I love helping patients avoid rotator cuff surgery. Why? We don’t have good scientific evidence that sewing your torn rotator cuff back together surgically is effective. Why? It may be more about the number of stem cells or lack thereof rather than how well we stitch your tear. A case in point is Bill, a high-level CrossFit athlete whom we helped avoid rotator cuff surgery with a precise injection of his own stem cells.
Rotator Cuff Tear Surgery?
The rotator cuff is a complex collection of muscles and tendons housed in the shoulder. These muscles support and stabilize the ball-and-socket shoulder joint, allowing you to enjoy a full range of movement when lifting your arm. The rotator cuff can tear, and while this is common in athletes, middle-aged and older people can also tear their rotator cuff. This can happen, for example, while lifting or even catching yourself to prevent a fall. Even more commonly, it can simply happen as we age as part of the normal wear and tear of our bodies. And more often than necessary, surgery seems to be the recommendation, but is rotator cuff tear surgery the way to go?
Why rotator cuff surgery? The theory is that if a patient is in pain and an MRI shows that his or her rotator cuff is torn, sewing it back up will get rid of the pain. On the surface, it seems logical, but the truth is after stitching up a rotator cuff tear, recovery time can be lengthy, many patients never recover their full range of motion, and the pain often continues. Even more concerning is the fact that many studies have shown that the patient’s presurgery shoulder pain may not have anything to do with the rotator cuff tear seen on MRI. Imagine undergoing an invasive surgery to have your rotator cuff stitched up only to discover it isn’t the true source of your pain. If the rotator cuff is injured during exercise or some other traumatic event, it may clearly be the source of the pain; however, surgery still may not be the answer as we have a lot of research showing surgery really may not work any better than no surgery for many types of rotator cuff tears.
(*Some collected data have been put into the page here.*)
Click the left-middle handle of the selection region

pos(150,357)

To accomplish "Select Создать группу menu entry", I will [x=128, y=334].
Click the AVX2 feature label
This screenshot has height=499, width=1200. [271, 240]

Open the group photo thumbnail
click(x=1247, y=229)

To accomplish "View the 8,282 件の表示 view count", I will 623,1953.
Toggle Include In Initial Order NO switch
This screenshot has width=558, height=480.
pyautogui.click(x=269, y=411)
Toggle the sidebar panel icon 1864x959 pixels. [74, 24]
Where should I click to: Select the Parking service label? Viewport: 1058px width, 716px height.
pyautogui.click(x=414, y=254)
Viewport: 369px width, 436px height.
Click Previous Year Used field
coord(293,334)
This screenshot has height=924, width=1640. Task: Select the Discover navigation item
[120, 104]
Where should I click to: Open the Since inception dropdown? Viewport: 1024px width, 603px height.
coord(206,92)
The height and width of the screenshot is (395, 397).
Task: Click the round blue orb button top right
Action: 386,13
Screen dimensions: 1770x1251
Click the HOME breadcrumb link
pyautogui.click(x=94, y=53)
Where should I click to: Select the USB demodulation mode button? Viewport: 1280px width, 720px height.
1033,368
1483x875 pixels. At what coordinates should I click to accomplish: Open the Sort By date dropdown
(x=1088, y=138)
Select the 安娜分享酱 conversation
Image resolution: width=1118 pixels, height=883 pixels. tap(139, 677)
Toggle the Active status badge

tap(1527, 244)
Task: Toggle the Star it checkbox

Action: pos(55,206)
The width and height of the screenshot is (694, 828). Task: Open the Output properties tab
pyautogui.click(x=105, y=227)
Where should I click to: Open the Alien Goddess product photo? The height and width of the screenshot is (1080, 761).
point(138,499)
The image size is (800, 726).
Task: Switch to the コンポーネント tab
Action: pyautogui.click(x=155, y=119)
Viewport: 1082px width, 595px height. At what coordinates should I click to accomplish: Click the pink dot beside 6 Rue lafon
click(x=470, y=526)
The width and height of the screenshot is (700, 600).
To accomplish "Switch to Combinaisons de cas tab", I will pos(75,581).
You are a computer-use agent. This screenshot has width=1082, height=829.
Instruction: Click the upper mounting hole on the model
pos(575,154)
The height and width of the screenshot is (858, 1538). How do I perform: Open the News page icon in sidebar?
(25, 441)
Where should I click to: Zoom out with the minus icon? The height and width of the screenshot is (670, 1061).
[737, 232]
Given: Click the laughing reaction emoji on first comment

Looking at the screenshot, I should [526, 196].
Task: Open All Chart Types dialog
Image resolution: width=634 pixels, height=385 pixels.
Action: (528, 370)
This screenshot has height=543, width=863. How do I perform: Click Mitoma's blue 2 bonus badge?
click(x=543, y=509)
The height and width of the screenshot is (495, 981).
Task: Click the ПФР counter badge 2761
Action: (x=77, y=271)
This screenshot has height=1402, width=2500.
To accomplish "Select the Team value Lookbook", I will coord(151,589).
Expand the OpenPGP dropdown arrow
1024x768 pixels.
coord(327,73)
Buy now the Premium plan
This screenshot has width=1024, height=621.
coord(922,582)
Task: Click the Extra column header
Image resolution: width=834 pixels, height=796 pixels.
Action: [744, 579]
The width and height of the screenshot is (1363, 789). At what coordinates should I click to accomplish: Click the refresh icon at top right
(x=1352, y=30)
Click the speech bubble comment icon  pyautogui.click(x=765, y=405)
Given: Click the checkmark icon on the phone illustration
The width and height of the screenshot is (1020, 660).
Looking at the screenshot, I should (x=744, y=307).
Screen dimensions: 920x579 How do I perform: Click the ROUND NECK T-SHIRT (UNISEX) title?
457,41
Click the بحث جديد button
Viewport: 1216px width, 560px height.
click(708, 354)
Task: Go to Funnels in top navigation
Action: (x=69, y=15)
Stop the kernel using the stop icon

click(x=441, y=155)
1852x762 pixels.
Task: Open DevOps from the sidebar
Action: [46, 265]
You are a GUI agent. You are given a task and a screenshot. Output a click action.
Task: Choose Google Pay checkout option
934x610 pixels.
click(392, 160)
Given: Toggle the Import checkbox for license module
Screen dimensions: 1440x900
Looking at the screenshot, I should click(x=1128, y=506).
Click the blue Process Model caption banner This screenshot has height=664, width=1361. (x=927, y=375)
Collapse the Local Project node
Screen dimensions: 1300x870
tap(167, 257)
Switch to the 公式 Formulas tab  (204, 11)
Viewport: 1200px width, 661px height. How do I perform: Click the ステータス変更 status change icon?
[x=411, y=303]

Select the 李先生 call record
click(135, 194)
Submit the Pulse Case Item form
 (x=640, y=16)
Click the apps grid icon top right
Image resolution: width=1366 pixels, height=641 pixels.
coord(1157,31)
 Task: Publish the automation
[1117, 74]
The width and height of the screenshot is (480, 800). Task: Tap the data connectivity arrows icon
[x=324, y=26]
Here are a few more reasons you’ll want to think twice before signing on the dotted surgical-consent line for a rotator cuff surgery:
- While it may seem surgery may be the only way to go with larger rotator cuff tears, surgery actually fails with retear occuring in about 6 in 10 patients with large tears.
- Recovery following shoulder surgery is more difficult in those over age 60. In this age group, 1 in 3 rotator cuff tears don’t heal.
- Though there are rare massive tears that may potentially require surgery, most rotator cuff tears (yes, even some of the big ones) can be treated nonsurgically with a precise stem cell injection.
Can a CrossFit Athlete Avoid Rotator Cuff Surgery?
If a new non-surgical technique like ours that uses a precise injection of the patient’s own stem cells could have a durability test, a high level CrossFit athlete would be that test. Why? If you’ve seen the ways these guys work out, you know what I mean. They approach every CrossFit session with incredible passion.
Bill is a high-level CrossFit athlete. Back in August of 2013, he noted anterior shoulder pain and began getting massages, but then he noticed biceps pain all the way down the forearm. His pain increased, and range of motion became a problem, and then all heck broke loose after playing basketball. After that, he was not able to raise his arm above shoulder height without pain, and his CrossFit routines became difficult.
Bill saw Dr. Newton at our Colorado office in July of 2014 and his ultrasound imaging showed a full-thickness rotator cuff tear with some retraction, so in August of 2014, he underwent a same-day stem cell treatment. Dr. Newton precisely placed stem cells into his damaged tendon using ultrasound imaging and using our proprietary protocol.
Bill has been receiving questionnaires through our nonprofit registry and just filled out his two-year questionnaire. He also included the above picture and this note:
“Please let Doc know that the procedure was a wild success. 235# Clean & Jerk, 285# Floor Press, Bar Muscle ups, Overhead Squats. Strength and mobility of the shoulder is actually even better than prior to the tear. Beyond anything I ever expected.”
The upshot? I always get a kick out of helping patients avoid rotator cuff surgery, especially a guy like Bill who, as you can see above, needs to use that shoulder to lift heavy objects! You go, Bill!